O Cartão de Crédito e o Advogado

Há poucos dias foi noticiado amplamente que o Tribunal de Ética de São Paulo, ao responder uma consulta, informou que não haveria infração ética o recebimento dos valores a serem pagos pelo cliente através de cartão de crédito. Leia a notícia aqui.

O Tribunal entendeu que o recebimento através do cartão de crédito é mera forma de pagamento, não sendo uma forma de mercantilizar a advocacia.

Já estava na hora!

Desde os bancos da faculdade o aluno de direito aprende que o direito consiste em leis que somente tem eficácia prática quando existe o caso concreto, ou seja, quando a realidade provoca o direito, este se manifesta.

Sendo assim, nada mais lógico, diáfano, ululante que a advocacia entender que o mercado aí fora não está para brincadeiras.

Há muitos anos as bancas jurídicas não são mais aquelas bancas românticas que visavam a justiça e o lucro era se fosse possível.
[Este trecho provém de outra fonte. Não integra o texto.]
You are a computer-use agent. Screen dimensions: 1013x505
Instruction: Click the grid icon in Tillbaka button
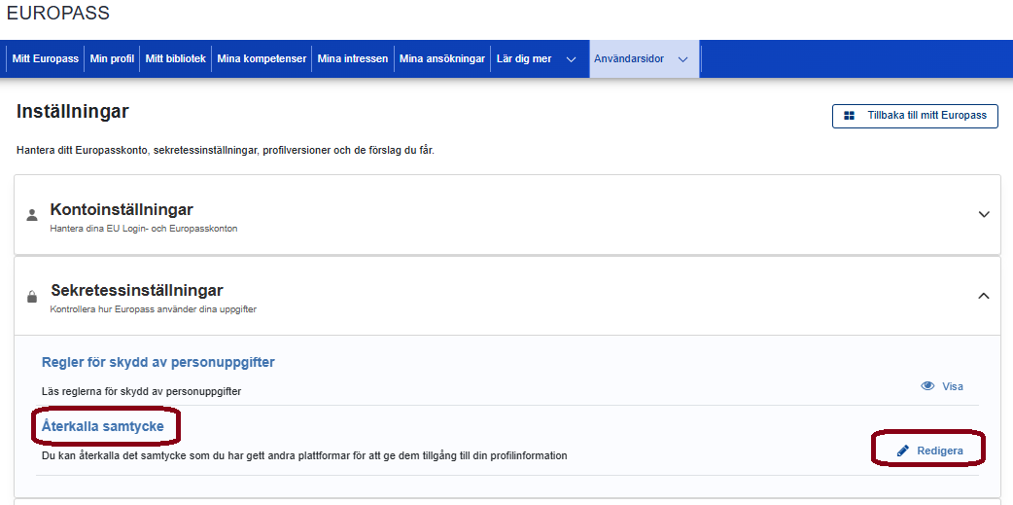click(849, 116)
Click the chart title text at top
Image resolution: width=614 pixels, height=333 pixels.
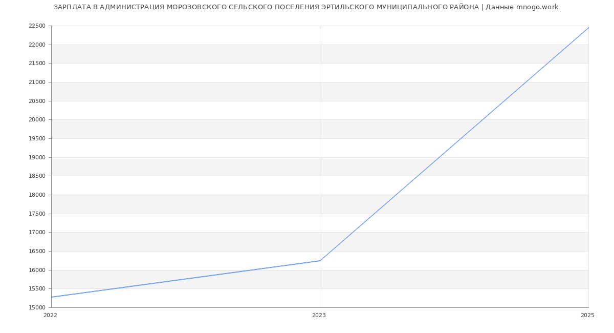pyautogui.click(x=306, y=7)
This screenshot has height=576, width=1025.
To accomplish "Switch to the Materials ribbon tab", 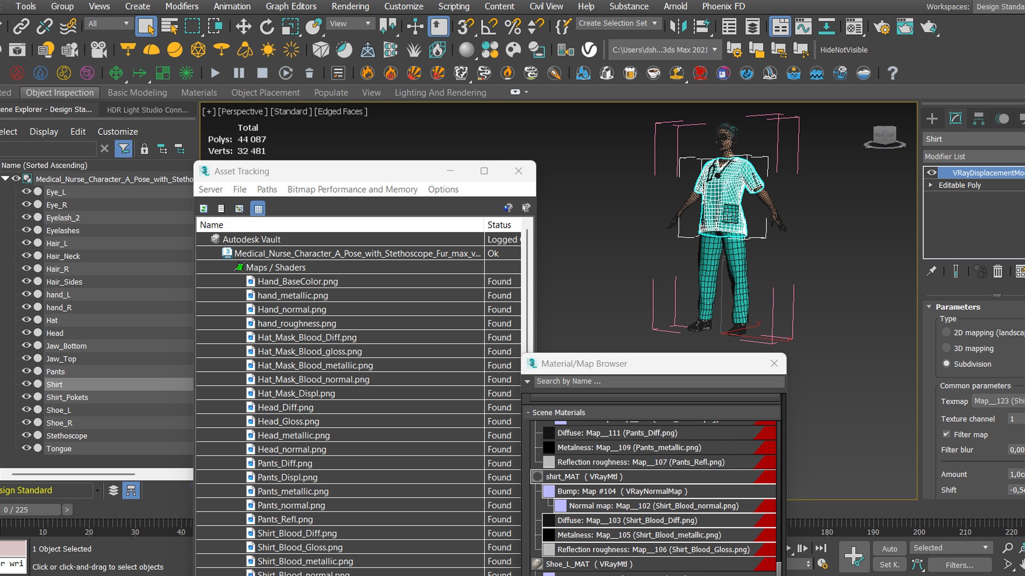I will [199, 92].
Isto não existe mais.

As bancas precisam ter lucratividade para manter seus funcionários, adquirir produtos de tecnologia para acompanhar o judiciário, enfim, para movimentar o mercado.

Iniciativas como esta e a da OAB/SP em criar uma comissão chamada Web Advocacia, são exemplos positivos de mudança.

Precisamos ter planos de carreira, planejamento estratégico, organização, gestão, padronização e tecnologia no direito.

Precisamos aceitar que a tecnologia está dentro do judiciário como realidade e parece que muitos advogados ainda fogem dela.

Precisamos nos modernizar não apenas em redes sociais, mas inclusive nelas.

Enfim,

Precisamos…

Você agora advogado que está com a palavra: Você faz ou vai fazer parte desta mudança ou não?

A sua resposta será a resposta do mercado para contigo.